» Job 1:
Answer each question from the Afrikaans lesson transcript.
(a) In which city does the conversation between Anet and Mikka take place?
(b) What kind of Afrikaans do the speakers use, and what reason does the lesson give for it?
(c) What share of South Africa's total population lives in Gauteng?
» Job 2: Carry on the Afrikaans lesson transcript from its final line.

» Article:
____
Chesney: Hallo, I’m Chesney.
Becky: In this lesson, you'll learn how to talk about where you come from and where you live.
Chesney: This conversation takes place on a street in Pretoria.
Becky: It’s between Anet and Mikka.
Chesney: The speakers are friends, so they’ll be using informal Afrikaans.
Becky: Let’s listen to the conversation.

Lesson conversation

Anet: Woon jy weer in South Africa?
Mikka: Ja, ek woon weer hier. ek woon weer in Pretoria.
Anet: In die sentrum?
Mikka: Ja, en waar woon jy?
Anet: Ek woon ook in Pretoria.
Mikka: Werk jy in die sentrum?
Anet: Ja, ek werk hier. Werk jy ook in die sentrum?
Mikka: Ek werk van die huis af.
Becky: Let’s hear the conversation one time slowly.
Anet: Woon jy weer in South Africa?
Mikka: Ja, ek woon weer hier. ek woon weer in Pretoria.
Anet: In die sentrum?
Mikka: Ja, en waar woon jy?
Anet: Ek woon ook in Pretoria.
Mikka: Werk jy in die sentrum?
Anet: Ja, ek werk hier. Waar werk jy?
Mikka: Ek werk van die huis af.
Becky: Now let’s hear it with the English translation.
Anet: Are you living in South Africa again?
Mikka: Yes, I’m living here again. I’m living in Pretoria again.
Anet: In the center?
Mikka: Yes, and where do you live?
Anet: I also live in Pretoria.
Mikka: Do you work in the center?
Anet: Yes, I work here. Where do you work?
Mikka: I work at home.
POST CONVERSATION BANTER
Becky: Okay, let’s talk a bit about South Africa as a country.
Chesney: South Africa is the southernmost country in Africa. Pretoria is the executive capital city and is located in the province of Gauteng.
Becky: More than 20% of the country’s total population lives in this province.
Chesney: Yes, Gauteng is a huge urban area. It includes two of South Africa’s largest cities, Pretoria and Johannesburg.
Becky: It sounds like it must be very busy!
____
» Data extract:
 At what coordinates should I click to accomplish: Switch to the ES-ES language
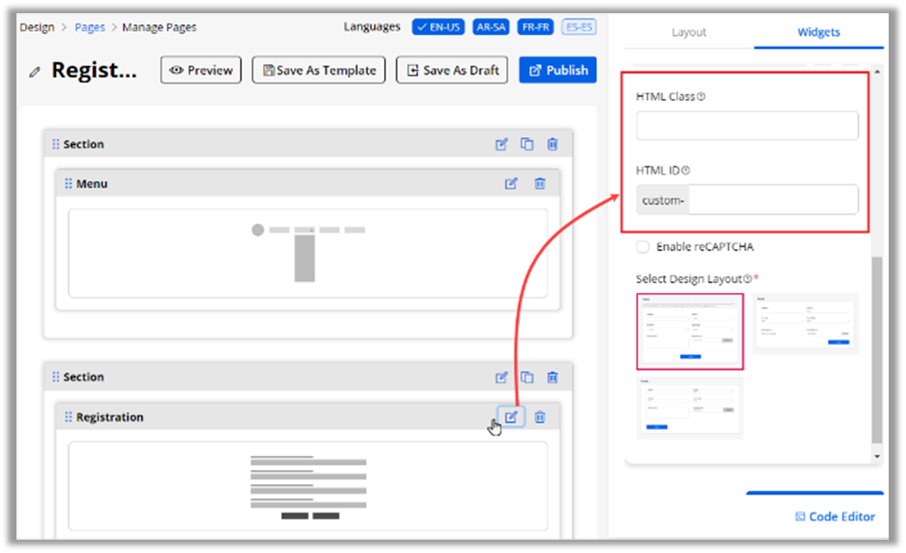click(x=579, y=27)
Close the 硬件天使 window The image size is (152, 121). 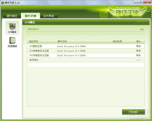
____
» Task output 1:
(a) Pretoria, on a street there.
(b) Informal Afrikaans, because the speakers are friends.
(c) More than 20%.

» Task output 2:
Chesney: It’s very busy, and it’s also quite diverse. In fact, the most culturally diverse cities in the country are Johannesburg, Durban, and Cape Town.
Becky: What’s the South African economy like?
Chesney: South Africa has a mixed economy. It’s the second largest in Africa after Nigeria. It also has a relatively high GDP per capita compared to other countries in Sub-Saharan Africa.
Becky: Thank you for the information! Now onto the vocab.
VOCABULARY AND PHRASES
Becky: Let's take a look at the vocabulary for this lesson.
Becky: The first word we’ll see is...
Chesney: woon [natural native speed]
Becky: live
Chesney: woon [slowly - broken down by syllable]
Chesney: woon [natural native speed]
Becky: Next is...
Chesney: Suid Afrika [natural native speed]
Becky: South Africa
Chesney: Suid Afrika [slowly - broken down by syllable]
Chesney: Suid Afrika [natural native speed]
Becky: And next...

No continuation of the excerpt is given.